In 1965, John Lewis was not really an out-of-state agitator. He was born in Troy and went to school in Brundage. But he went to college at Fisk in Nashville so, when the Alabama state troopers broke his head for him because he was trying to register to vote, I guess he was sort of an out-of-state agitator. And now, since he's a congressman from Georgia, he's one again. This is how John Lewis agitates:
"But in many parts of America today people are passing voter ID laws, making it difficult for many people to participate in a democratic process. The Brennan Center based in New York has reported that maybe more than 5 million people would be denied the right to participate in a democratic process. Because of these voter IDs, early voting, making it hard and difficult for young people, minority, seniors and others to vote on Election Day...

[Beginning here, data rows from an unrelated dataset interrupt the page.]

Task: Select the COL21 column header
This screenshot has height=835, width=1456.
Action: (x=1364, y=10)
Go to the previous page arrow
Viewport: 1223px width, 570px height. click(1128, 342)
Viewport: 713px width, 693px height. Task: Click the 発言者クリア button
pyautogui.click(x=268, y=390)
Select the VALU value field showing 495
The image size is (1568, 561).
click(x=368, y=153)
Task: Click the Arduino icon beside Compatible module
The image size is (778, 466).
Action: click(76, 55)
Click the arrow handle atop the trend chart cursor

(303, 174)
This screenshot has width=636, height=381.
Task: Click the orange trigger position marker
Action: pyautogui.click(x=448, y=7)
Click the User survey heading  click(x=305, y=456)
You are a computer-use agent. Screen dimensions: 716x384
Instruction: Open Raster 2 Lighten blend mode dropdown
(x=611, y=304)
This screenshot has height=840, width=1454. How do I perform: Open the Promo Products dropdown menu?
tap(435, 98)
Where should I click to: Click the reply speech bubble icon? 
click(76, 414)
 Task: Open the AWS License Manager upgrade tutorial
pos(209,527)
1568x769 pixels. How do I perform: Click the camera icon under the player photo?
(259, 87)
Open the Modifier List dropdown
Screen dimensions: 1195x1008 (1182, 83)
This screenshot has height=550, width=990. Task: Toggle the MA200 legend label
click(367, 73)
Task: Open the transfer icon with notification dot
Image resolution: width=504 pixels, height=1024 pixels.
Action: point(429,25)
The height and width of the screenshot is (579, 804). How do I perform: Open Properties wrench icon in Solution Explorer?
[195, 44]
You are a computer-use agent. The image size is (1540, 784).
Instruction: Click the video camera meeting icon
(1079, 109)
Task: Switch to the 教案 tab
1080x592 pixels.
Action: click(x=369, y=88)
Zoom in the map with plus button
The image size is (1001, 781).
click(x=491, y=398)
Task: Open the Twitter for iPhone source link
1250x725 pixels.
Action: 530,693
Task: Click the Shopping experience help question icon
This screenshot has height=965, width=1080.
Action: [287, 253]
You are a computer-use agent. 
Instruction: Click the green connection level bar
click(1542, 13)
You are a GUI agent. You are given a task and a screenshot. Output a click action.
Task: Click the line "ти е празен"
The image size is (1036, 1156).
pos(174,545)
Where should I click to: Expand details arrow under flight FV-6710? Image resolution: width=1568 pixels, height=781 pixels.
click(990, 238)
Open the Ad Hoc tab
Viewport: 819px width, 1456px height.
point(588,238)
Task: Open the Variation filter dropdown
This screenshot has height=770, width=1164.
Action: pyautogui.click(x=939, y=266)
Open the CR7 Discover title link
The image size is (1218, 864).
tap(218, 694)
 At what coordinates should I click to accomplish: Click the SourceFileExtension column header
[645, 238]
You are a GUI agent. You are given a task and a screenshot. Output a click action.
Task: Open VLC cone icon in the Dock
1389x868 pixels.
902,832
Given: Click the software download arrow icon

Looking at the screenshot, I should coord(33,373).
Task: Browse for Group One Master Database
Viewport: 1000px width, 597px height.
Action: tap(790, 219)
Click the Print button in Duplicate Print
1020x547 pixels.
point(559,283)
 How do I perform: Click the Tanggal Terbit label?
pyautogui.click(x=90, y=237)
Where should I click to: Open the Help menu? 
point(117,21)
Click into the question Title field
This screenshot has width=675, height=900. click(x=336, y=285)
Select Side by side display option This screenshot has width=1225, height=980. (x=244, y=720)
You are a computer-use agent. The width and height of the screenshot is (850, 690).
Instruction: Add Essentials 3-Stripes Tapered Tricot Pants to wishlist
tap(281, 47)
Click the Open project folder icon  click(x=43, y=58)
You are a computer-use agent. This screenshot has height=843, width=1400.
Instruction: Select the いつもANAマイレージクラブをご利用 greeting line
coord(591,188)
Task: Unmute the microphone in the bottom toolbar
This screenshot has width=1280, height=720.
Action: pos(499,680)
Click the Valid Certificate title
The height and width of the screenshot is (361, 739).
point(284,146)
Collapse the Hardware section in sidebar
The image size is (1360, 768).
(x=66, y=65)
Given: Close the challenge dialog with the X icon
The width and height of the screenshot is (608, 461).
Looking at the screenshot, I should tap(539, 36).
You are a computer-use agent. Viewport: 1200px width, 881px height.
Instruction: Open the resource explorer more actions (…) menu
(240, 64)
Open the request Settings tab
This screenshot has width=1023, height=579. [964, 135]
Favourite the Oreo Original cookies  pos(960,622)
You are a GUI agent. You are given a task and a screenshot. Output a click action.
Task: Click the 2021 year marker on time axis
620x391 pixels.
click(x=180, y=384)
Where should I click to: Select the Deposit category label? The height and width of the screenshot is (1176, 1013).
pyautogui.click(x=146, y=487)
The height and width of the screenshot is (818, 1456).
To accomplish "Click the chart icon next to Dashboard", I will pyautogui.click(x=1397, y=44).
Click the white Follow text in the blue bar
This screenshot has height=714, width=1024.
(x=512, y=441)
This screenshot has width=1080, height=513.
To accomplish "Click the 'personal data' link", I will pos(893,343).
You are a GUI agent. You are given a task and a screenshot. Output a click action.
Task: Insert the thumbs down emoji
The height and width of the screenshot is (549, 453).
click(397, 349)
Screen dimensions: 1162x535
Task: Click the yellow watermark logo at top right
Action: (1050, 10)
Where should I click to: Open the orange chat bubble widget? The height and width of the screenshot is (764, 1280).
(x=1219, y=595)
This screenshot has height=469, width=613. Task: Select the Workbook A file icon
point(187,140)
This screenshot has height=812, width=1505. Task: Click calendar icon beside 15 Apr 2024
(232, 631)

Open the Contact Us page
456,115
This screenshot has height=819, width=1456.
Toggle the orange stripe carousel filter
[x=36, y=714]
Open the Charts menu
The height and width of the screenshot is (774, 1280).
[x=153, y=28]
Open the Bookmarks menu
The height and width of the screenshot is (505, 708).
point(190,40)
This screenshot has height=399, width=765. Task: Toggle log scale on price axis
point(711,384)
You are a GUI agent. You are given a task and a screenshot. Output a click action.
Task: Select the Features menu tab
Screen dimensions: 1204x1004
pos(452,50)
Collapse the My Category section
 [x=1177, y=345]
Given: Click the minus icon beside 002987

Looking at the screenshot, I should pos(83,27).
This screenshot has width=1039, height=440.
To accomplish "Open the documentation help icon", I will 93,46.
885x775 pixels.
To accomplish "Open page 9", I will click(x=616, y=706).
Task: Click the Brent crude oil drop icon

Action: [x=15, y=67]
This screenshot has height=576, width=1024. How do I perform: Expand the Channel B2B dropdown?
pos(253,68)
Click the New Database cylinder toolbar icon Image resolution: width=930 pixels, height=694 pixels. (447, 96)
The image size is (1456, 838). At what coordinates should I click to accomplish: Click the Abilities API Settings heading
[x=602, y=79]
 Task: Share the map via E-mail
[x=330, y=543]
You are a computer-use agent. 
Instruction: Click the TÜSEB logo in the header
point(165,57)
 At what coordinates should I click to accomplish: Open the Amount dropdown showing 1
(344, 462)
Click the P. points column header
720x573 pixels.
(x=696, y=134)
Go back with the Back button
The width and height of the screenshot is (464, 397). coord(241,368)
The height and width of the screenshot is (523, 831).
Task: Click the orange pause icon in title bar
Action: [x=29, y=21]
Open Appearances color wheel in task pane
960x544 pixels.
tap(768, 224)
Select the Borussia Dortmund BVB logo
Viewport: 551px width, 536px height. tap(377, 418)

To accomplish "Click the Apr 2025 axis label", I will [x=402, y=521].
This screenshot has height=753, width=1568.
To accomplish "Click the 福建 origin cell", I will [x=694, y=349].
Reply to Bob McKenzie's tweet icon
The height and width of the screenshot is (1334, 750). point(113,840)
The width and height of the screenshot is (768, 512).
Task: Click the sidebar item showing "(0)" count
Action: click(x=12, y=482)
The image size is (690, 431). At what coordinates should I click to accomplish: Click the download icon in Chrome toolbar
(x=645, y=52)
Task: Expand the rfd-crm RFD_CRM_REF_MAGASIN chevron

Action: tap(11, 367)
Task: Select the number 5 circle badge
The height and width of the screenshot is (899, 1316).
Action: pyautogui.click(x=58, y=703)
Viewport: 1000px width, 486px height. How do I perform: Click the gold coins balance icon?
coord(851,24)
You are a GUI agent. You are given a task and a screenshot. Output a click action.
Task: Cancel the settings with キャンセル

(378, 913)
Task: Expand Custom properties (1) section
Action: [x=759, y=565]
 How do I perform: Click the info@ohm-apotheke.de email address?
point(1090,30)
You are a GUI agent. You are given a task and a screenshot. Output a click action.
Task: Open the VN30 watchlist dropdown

I feel like we're still marching and it's necessary to march again. It is not right. It's not fair. It's unjust to treat the Latino population or any population the way people are being treated. In the state of Alabama and in so many other states in America, Hispanics, Latinos live in constant fear. These laws are bad. They are bad for our fellow human beings. I don't think there's any such thing as an illegal human being. We all are legal. People must be treated with a sense of dignity. We must respect the dignity and the worth of every human being."I'm certainly agitated. How about you?
Over the last couple of weeks, as the presidential debate turned laughably into an argument about contraception, I have heard a lot of people complain that this issue "was settled back in the 1950's/1960's." This is a complaint I never have heard from any veteran of the civil rights movement, and they've seen the achievements that many of them bled and died for rolled back in one way or another ever since St. Reagan kicked off his triumphant 1980 campaign talking about States Rights in Philadelphia, Mississippi, not all that far from where they'd once dug Andrew Goodman, Michael Schwerner and James Chaney out of an earthen dam. They all know how fragile were the victories they'd won. They accepted that as the ongoing part of the struggle that continues today. John Lewis is marching across the Edmund Pettus Bridge again this week. People should be listening to him. Nobody, god willing, will try to kill him this time. They're satisfied merely with killing his legacy, one state at a time. The worst crimes against democracy are always the ones committed under the law.